TLDW: Ukrainian military equipment is for the most part qualitatively better than it was at the start of the war but not quantitatively.
Russia on the other hand is qualitatively worse, is running out of reserve war equipment (Soviet stockpiles), and is expected to deplete some of categories of equipment sometime in 2024 (tank stockpile source: Covert Cabal https://m.youtube.com/watch?v=K8CcuVCDEUw).
Kinda seems like Russia is getting fucked up pretty badly already and they haven't even taken one country. Seems doubtful they would have much luck against an alliance.
If the US leaves that alliance and then starts surreptitiously sending drone parts to Russia, it'll get dicey.
If the AfD forms a coalition government with the normal conservatives and Germany decides to turn inwards and keep Deutsche money für die Deutscher, it'll get dicey.
If Macron finally completes his heel turn and appoints Marine le Pen to interior secretary...
If Italy keeps going the way they've been going...
If the Finnish right decides that joining NATO was a mistake that let too many minorities in...
If the rest of Africa goes along with the Sahel nations and starts funneling their resources into the Russian war machine...
If Modhi lets Russia open more factories in India...
If China decides that they're cool with sharing power on the global scale and fully buys in on the BRICS bloc...
Russia looks weak right now because the invasion has been such and embarrassment, but that can change surprisingly quickly. The global shift towards authoritarianism is coming hand-in-hand with a shift away from US/Eurocentric hegemony.
It's all going to depend on if the rest of NATO can hold together.
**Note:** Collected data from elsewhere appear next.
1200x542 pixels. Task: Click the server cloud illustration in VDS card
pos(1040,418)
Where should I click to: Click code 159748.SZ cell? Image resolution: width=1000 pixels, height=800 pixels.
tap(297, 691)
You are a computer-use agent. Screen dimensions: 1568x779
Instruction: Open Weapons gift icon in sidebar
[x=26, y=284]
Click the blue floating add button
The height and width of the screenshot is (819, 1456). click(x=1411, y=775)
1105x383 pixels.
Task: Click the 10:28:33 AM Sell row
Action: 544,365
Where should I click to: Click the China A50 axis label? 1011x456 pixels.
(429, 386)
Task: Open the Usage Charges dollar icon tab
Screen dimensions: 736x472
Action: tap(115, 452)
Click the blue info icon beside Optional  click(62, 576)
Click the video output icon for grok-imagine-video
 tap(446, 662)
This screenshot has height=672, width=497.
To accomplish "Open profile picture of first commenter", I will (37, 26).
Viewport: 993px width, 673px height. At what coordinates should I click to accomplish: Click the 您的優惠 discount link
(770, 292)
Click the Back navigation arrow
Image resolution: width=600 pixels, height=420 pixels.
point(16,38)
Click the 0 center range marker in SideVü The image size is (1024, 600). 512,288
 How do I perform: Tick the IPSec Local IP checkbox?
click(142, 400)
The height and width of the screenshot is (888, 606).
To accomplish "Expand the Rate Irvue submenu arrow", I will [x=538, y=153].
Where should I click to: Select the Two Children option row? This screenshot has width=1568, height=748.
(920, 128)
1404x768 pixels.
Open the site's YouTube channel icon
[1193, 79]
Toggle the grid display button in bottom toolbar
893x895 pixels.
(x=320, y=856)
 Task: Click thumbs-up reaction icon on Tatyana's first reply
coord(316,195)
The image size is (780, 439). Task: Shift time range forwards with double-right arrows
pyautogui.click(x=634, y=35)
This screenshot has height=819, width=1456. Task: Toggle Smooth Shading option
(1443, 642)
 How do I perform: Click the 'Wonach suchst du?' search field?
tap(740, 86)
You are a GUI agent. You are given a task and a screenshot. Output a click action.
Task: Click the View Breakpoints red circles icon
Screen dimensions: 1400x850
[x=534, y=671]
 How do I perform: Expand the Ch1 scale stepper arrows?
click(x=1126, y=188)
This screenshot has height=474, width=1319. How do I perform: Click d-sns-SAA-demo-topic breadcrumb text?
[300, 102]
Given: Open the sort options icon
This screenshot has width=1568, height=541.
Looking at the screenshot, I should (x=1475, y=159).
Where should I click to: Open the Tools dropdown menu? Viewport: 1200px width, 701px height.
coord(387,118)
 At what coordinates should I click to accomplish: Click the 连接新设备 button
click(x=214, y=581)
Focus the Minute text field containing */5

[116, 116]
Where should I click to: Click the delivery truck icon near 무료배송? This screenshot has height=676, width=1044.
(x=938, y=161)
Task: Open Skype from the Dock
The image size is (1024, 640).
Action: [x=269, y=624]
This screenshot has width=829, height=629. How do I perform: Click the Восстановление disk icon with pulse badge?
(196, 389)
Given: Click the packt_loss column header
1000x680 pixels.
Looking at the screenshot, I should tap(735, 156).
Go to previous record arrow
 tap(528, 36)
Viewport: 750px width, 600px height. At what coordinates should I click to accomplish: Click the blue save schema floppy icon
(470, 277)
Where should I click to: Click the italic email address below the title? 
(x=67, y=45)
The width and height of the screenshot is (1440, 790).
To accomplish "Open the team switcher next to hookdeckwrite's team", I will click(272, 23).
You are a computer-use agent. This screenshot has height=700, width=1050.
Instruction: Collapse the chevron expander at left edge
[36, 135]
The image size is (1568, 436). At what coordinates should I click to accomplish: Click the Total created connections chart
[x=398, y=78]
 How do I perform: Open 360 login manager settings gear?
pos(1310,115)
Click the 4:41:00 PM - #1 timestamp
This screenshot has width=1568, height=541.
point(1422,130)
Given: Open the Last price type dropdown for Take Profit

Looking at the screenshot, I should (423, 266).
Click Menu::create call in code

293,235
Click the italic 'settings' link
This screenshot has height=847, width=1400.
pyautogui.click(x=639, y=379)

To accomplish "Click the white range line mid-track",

They have to plan for 100% no American Aid. Though I wonder how incredibly damaging having a US general be in charge of the NATO forces will be in that regard. Will he actively sabotage NATO defensive efforts?
It's mostly about equipment. There are still enough people to be mobilized, and plenty are signing the contract even now.
Ads for contract military service are everywhere, and the payment is big by Russian standards, so whenever some men find they have nothing to lose or a starving family to support, they know where to go.
Now that Putin's asset (Donald J Trump) accomplished his mission of taking the presidency and is in progress to dismantle american institutions, it would be a good time for Russia to make a move against the previously-called "american interests"
The erosion of international laws and norms –insofar as these were ever a thing and not merely a hopeful illusion– did not begin with Israel's Gaza campaign; by the time Israel started bombing Gaza, international laws and norms had already been put into question by the ongoing Russian invasion of Ukraine, the 2008 Russian invasion of Georgia, the 2003 invasion of Iraq led by the United States and the 1999 NATO bombing of Yugoslavia, among others. The list is not exhaustive and any bias unintended.
Nothing like what’s happening in Palestine though. The US didn’t kill as many children or destroy as much infrastructure as Israel did. Despite the criminality of the invasions of Afghanistan and Iraq, their intentions weren’t genocidal even if they did show complete disregard for human lives. Somehow Israel has impunity that no one else has, and committed war crimes at a rate and scale that not even Russia did in Ukraine. Israel intentionally created a famine in the Gaza Strip as part of its campaign against the Palestinians as a people.